**Objective**
Please give the lines that begin at the one containing "This screenshot has" and end after the one containing "Looking at the" as a numbered list. Skip any blank lines and leave out the pictures.

#####

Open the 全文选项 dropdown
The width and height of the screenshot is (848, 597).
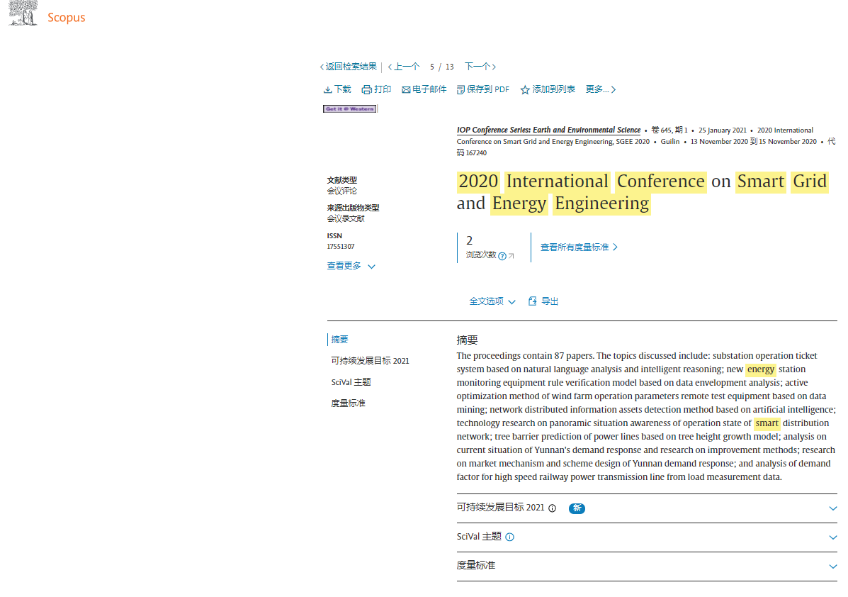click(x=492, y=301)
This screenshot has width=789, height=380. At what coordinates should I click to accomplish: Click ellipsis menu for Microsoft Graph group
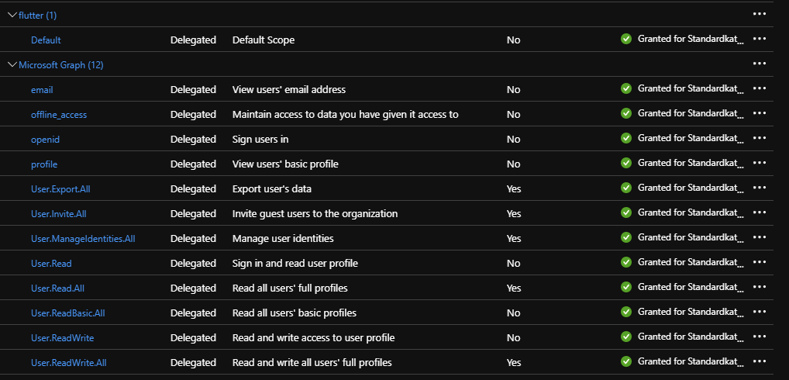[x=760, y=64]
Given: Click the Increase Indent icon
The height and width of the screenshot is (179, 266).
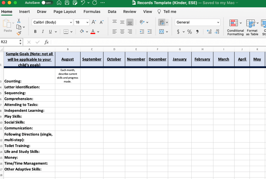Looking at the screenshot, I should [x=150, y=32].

#####

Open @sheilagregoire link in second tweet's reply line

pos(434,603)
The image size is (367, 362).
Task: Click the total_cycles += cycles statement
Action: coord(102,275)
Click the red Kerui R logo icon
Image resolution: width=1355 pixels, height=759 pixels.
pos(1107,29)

#####

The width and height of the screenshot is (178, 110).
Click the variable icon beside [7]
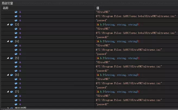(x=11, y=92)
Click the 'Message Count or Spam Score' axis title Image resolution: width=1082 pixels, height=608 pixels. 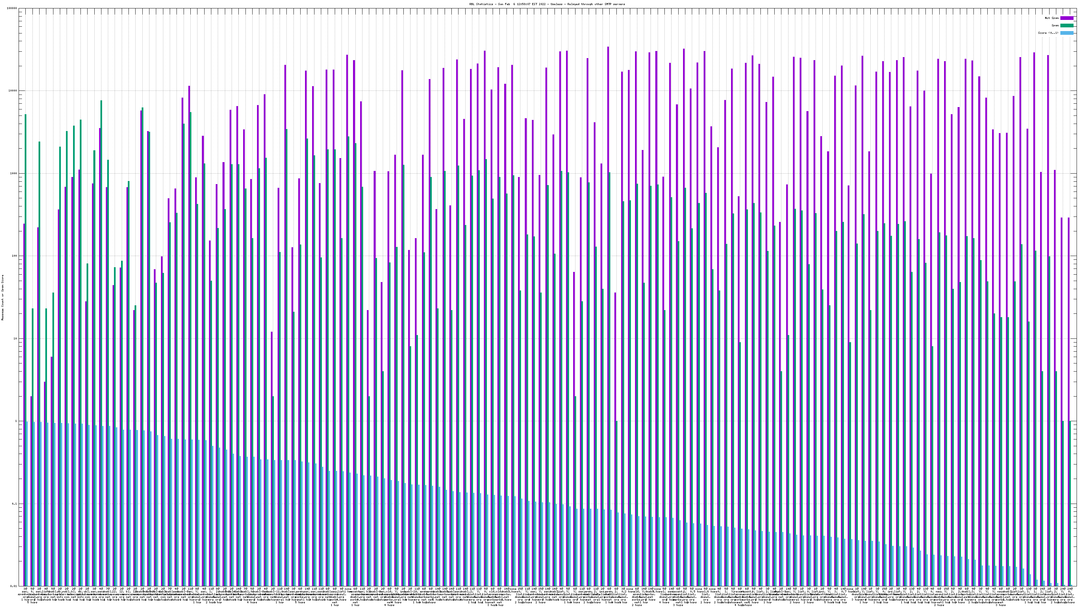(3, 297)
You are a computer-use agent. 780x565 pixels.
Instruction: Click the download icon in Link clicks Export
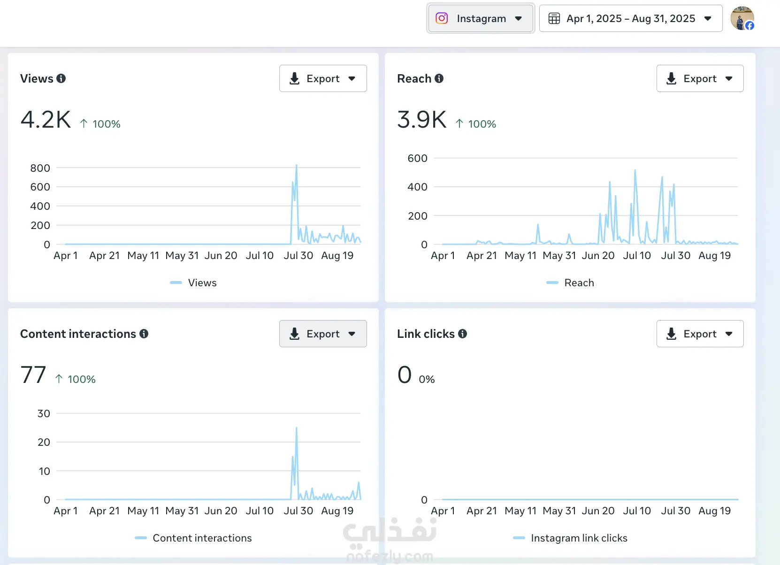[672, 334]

#####

**Correct output**
1. This screenshot has width=789, height=380. At what coordinates should I click to accomplish: Click ellipsis menu for Microsoft Graph group
2. [x=760, y=64]
3. Given: Click the Increase Indent icon
4. The height and width of the screenshot is (179, 266).
5. Looking at the screenshot, I should [x=150, y=32].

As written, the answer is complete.